Das ist jetzt schwer zu beantworten. Zum einen ist es so, dass natürlich immer wieder neue Pakete raus kommen, also dass sie einfach aktualisiert wurden. Zum anderen werden manche Pakete nicht gleichzeitig für x86 und amd64 herausgegeben.

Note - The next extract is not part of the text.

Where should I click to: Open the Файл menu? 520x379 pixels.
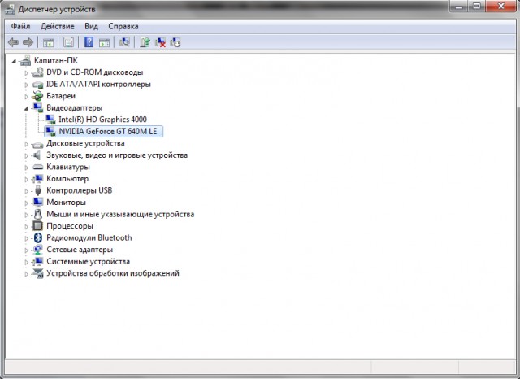point(20,26)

Inzwischen kaum noch, aber in der ersten Zeit ist da amd64 immer etwas hinterher gehinkt.

----------

## franzf

 *TheSmallOne wrote:*   

> Trotzdem meinte emerge einige Pakete neu herunterladen zu müssen; gefühlt natürlich nur die ganz großen (wie Kernel, OpenOffice etc.)

 

http://packages.gentoo.org/package/app-office/openoffice

3.2 ist stable auf x86, aber noch nicht auf amd64. Sollte eigentlich schon längst sein, aber vllt. fehlen Tester... ->https://bugs.gentoo.org/show_bug.cgi?id=305195

3.2 läuft hier eigentlich problemlos auf amd64.

----------

## mv

 *franzf wrote:*   

> ist stable auf x86, aber noch nicht auf amd64.

 

Solche Sachen finde ich sehr ärgerlich, vor allem wenn man wie ich gleichzeitig ein amd64 und x86-System betreibt: Nach jedem Sync muss ich manuell die Versionen anpassen, weil die beiden Teams nie syncron stabilisieren. Ich hatte einmal vorgeschlagen, eine Syntax wie ACCEPT_KEYWORDS="amd64 ~amd64&x86" einzuführen, wobei das zweite bedeuten soll, dass nur stabilisiert wird, wenn ~amd64 und x86 in den KEYWORDS stehen, aber dieser Vorschlag wurde leider abgelehnt.

----------

## firefly

ich habe gerade eben neu gesynced und openoffice 3.2.0 ist auch für amd64 als stable markiert. Wenn auch in checkin note nur x86 drinn steht.

 *Quote:*   

> eix openoffice
> 
> [N] app-office/openoffice (3.2.0): OpenOffice.org, a full office productivity suite

 

siehe auch: http://sources.gentoo.org/viewcvs.py/gentoo-x86/app-office/openoffice/openoffice-3.2.0.ebuild?rev=1.18&view=markup

----------